_GOAL_
Starting at the beginning of the records and ending at the line that contains "tap(44, 407)", with both ends included, reproduce those lines, requests included, and scale every coordinate in the answers by 1.7, rounding to whole numbers with halves rounded up. Leave the pictures out of your answer.

Data on locating visible targets:
___

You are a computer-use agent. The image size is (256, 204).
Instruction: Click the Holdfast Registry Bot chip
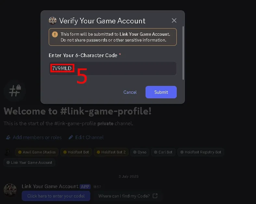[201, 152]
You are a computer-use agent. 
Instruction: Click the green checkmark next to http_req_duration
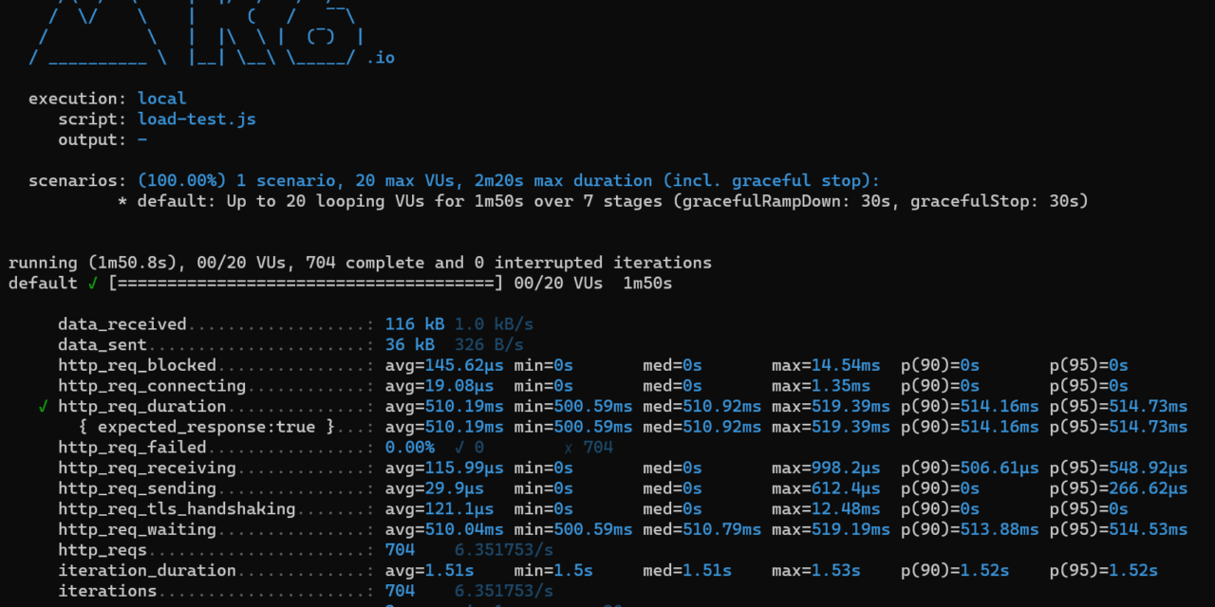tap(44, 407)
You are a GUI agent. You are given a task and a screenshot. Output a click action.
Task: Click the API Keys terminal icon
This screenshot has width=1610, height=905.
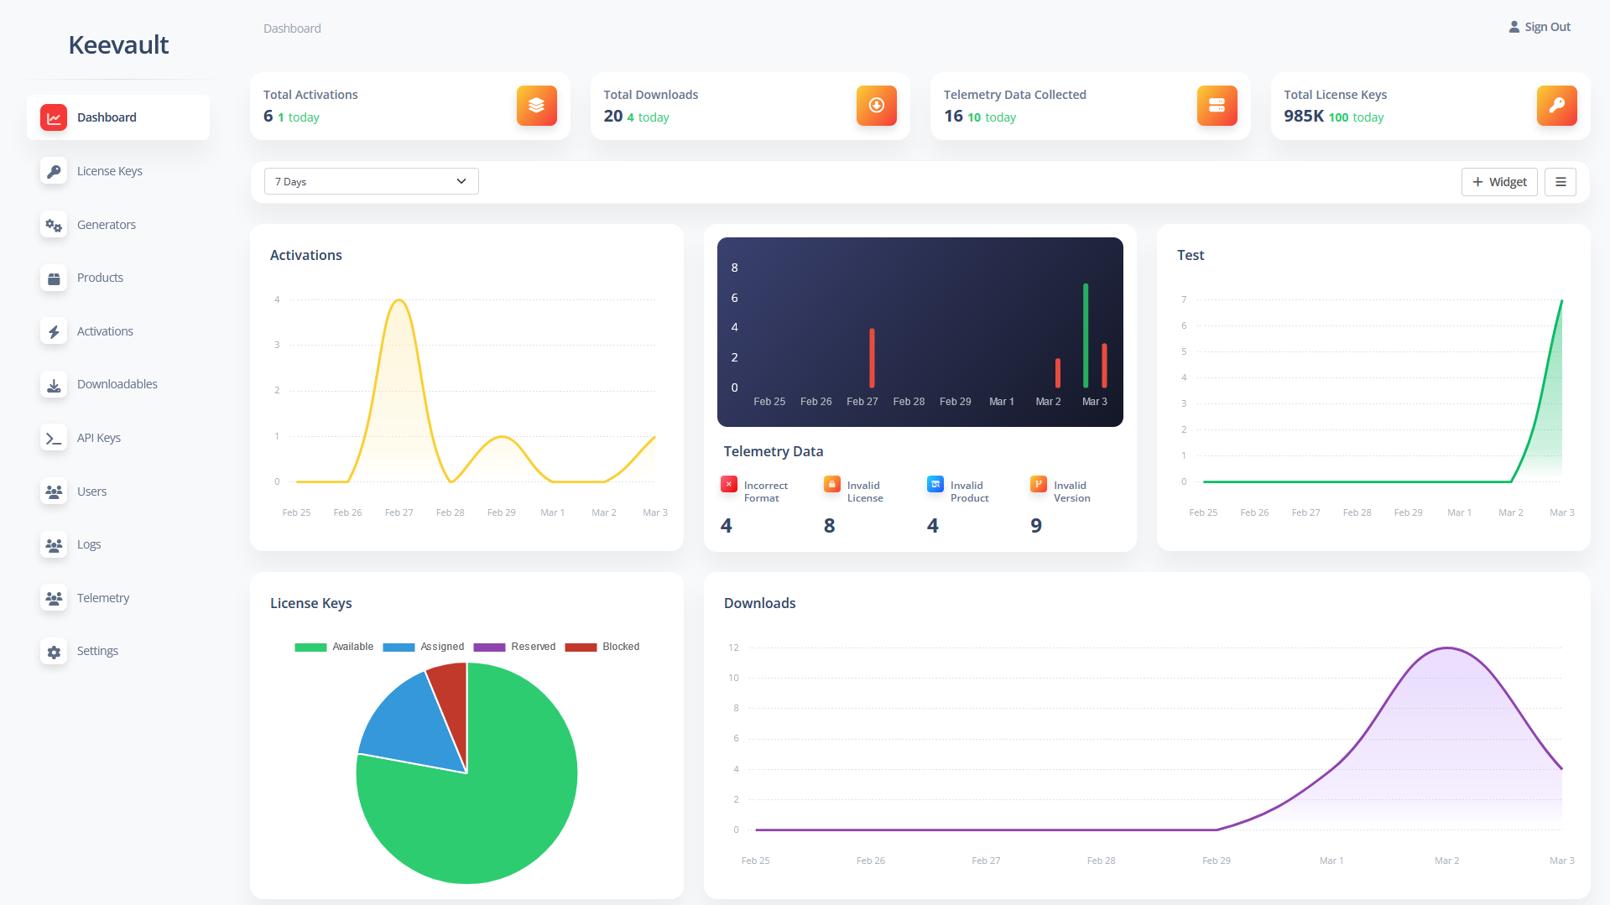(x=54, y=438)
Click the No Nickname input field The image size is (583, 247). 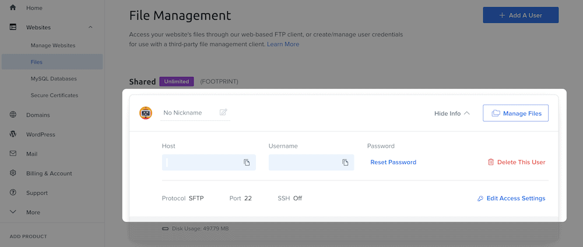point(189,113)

___

_RESPONSE FOR THIS EXERCISE_
You are a computer-use agent. The image size is (256, 204).
Instruction: Click the Holdfast Registry Bot chip
[342, 258]
You are a computer-use agent. 
Instruction: Click the green checkmark next to http_req_duration
tap(75, 692)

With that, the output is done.